The next few cells will:
1. **Install Unsloth** (~30 sec)
2. **Load Qwen 1.5B model** (~15 sec)
3. **Start training** immediately (2-3 min)
4. **Train with vanilla HF** (same config)
5. **Compare ALL metrics** side-by-side

**Total time: ~10 minutes for complete comparison** ⚡

---

#### 💬 Questions? Join us on [Discord](https://discord.gg/NVDyv7TUgJ) or reach out on [X/Twitter](https://x.com/brevdev)
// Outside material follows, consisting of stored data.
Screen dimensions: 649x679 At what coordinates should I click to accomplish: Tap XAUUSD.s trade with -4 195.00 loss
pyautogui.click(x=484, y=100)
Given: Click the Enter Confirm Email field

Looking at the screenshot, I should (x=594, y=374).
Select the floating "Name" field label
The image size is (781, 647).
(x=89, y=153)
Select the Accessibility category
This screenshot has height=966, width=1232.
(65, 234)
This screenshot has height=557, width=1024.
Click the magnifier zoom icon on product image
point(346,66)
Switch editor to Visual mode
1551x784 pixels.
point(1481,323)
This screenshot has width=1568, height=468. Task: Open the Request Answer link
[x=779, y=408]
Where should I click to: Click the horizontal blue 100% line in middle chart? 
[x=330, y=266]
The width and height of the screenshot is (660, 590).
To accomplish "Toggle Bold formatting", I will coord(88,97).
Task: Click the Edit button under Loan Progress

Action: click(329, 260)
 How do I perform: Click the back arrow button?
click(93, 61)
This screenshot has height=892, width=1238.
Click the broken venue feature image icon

**📝 Notebook Tips**: Press `Shift + Enter` to run cells. A `*` means running, a number means complete.

---

## 1. Verify GPU Setup 🎮

Let's make sure your NVIDIA GPU is ready for fine-tuning!


In [None]:
# Cell 1: GPU Verification
# =========================
# Quick check that GPU is available and has enough memory

import subprocess
import sys
import os

print("="*80)
print("🎮 GPU STATUS CHECK")
print("="*80 + "\n")

# Check nvidia-smi
try:
    result = subprocess.run(
        ["nvidia-smi", "--query-gpu=name,memory.total,driver_version", "--format=csv,noheader"],
        capture_output=True,
        text=True,
        timeout=5
    )
    
    if result.returncode == 0:
        gpu_info = result.stdout.strip().split(", ")
        print(f"✅ GPU Detected: {gpu_info[0]}")
        print(f"✅ VRAM: {gpu_info[1]}")
        print(f"✅ Driver: {gpu_info[2]}")
        
        # Check if enough memory
        vram_str = gpu_info[1].replace(' MiB', '').strip()
        try:
            vram_gb = float(vram_str) / 1024
            if vram_gb < 16:
                print(f"\n⚠️  Warning: Your GPU has {vram_gb:.1f}GB VRAM.")
                print("   This notebook recommends 16GB+ for full comparison.")
                print("   Training may still work with smaller models or reduced batch sizes.")
        except:
            print("   (Could not parse VRAM size)")
    else:
        print("❌ nvidia-smi failed. Is NVIDIA driver installed?")
        sys.exit(1)
        
except FileNotFoundError:
    print("❌ nvidia-smi not found. Please install NVIDIA drivers.")
    sys.exit(1)
except Exception as e:
    print(f"❌ Error checking GPU: {e}")
    sys.exit(1)

# Check PyTorch CUDA
print("\n" + "-"*80)
print("Checking PyTorch CUDA support...\n")

try:
    import torch
    if torch.cuda.is_available():
        print(f"✅ PyTorch {torch.__version__}")
        print(f"✅ CUDA {torch.version.cuda}")
        print(f"✅ {torch.cuda.device_count()} GPU(s) available")
    else:
        print("❌ PyTorch installed but CUDA not available")
        sys.exit(1)
except ImportError:
    print("⚠️  PyTorch not found. Installing...")
    subprocess.run([sys.executable, "-m", "pip", "install", "torch", "-q"], check=True)
    import torch
    print(f"✅ PyTorch {torch.__version__} installed")

print("\n" + "="*80)
print("✅ GPU READY FOR TRAINING!")
print("="*80 + "\n")


## 2. Install Unsloth (Fastest Method) ⚡

Unsloth claims 2× faster training with 60% less memory. Let's verify!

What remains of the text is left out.